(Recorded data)
□ □ □
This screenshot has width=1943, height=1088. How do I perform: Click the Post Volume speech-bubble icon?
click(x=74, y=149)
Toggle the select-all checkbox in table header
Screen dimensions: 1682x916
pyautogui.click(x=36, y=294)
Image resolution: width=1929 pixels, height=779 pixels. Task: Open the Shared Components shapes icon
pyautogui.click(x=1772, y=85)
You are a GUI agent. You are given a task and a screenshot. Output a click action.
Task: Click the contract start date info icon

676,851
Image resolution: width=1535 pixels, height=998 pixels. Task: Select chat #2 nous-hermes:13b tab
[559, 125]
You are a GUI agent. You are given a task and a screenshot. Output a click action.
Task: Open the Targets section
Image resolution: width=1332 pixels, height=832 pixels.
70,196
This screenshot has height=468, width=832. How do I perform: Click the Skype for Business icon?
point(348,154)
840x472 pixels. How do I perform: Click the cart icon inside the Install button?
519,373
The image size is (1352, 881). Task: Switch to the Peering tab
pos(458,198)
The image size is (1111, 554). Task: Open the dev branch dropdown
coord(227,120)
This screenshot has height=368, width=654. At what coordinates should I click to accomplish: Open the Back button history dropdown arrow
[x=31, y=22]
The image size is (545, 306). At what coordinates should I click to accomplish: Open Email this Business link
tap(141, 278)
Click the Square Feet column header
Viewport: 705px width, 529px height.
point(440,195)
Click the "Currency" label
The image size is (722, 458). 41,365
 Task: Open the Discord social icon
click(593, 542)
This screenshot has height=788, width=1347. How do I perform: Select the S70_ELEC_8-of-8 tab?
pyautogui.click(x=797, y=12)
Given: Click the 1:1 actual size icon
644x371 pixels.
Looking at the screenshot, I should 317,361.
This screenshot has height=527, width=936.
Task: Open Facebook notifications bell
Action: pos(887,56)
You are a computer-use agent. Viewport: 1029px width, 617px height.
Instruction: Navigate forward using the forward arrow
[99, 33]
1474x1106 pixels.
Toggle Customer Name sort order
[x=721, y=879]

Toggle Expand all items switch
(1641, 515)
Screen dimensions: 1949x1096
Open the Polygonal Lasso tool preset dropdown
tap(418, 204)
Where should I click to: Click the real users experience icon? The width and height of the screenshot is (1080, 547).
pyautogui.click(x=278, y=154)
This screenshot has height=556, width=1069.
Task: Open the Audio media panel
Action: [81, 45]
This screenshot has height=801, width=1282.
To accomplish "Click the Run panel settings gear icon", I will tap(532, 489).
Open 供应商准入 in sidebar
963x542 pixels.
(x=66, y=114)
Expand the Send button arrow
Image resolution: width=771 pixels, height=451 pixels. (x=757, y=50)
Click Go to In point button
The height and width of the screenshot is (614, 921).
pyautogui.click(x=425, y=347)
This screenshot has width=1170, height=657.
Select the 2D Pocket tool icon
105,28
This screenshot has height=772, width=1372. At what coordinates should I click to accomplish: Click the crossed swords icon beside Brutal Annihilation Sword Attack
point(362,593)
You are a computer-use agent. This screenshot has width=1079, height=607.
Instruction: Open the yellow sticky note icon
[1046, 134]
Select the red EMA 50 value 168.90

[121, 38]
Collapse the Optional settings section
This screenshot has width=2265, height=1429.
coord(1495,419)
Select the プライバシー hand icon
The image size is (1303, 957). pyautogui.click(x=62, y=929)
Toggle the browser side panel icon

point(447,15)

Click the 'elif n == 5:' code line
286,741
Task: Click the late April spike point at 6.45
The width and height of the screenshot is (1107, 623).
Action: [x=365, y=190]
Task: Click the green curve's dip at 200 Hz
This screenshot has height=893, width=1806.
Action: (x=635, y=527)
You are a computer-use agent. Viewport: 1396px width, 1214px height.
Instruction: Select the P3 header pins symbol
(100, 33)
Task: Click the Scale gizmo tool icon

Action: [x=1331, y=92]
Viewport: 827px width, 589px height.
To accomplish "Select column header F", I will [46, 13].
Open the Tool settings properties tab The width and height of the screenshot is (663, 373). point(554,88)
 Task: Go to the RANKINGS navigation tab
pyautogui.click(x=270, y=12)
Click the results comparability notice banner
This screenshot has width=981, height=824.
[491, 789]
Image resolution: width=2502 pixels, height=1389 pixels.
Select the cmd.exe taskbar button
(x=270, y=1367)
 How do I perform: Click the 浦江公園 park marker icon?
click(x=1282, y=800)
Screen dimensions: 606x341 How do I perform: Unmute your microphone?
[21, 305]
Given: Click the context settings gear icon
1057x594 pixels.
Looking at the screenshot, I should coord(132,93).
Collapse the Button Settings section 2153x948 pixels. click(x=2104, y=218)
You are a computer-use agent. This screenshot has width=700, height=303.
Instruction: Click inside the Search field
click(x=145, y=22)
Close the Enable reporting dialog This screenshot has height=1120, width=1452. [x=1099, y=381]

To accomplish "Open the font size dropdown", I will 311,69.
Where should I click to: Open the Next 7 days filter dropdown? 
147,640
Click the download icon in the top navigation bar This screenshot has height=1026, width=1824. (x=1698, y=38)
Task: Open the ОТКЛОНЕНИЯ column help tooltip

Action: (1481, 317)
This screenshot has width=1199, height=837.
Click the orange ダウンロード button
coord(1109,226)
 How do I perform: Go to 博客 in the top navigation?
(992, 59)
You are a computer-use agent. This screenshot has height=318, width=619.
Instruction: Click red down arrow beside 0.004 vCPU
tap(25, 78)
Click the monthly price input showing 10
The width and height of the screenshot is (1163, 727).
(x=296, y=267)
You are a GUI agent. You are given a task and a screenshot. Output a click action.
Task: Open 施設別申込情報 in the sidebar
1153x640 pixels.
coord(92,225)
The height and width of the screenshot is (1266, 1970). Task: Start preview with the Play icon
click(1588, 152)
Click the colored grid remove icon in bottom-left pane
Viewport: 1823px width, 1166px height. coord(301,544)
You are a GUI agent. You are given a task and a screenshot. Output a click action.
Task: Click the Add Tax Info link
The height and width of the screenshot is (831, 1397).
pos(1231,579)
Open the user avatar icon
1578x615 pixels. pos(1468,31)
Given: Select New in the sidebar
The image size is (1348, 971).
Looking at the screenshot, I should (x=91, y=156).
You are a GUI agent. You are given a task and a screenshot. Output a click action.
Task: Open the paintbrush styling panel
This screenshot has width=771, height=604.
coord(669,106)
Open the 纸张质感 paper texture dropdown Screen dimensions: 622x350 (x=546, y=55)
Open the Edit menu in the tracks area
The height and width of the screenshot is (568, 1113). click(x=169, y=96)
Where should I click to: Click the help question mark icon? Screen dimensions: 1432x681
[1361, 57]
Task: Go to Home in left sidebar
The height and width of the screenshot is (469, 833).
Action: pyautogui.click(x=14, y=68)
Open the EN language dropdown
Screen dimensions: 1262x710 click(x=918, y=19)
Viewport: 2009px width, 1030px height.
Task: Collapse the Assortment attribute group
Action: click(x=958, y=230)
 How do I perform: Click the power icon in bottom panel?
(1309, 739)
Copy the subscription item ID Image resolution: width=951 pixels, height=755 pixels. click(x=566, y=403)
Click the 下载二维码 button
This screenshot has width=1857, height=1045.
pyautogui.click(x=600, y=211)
□ □ □
- _Exercise brief_: Report the number of lines above containing the string "computer" as your sole answer.

- _Solution to this exercise_: 5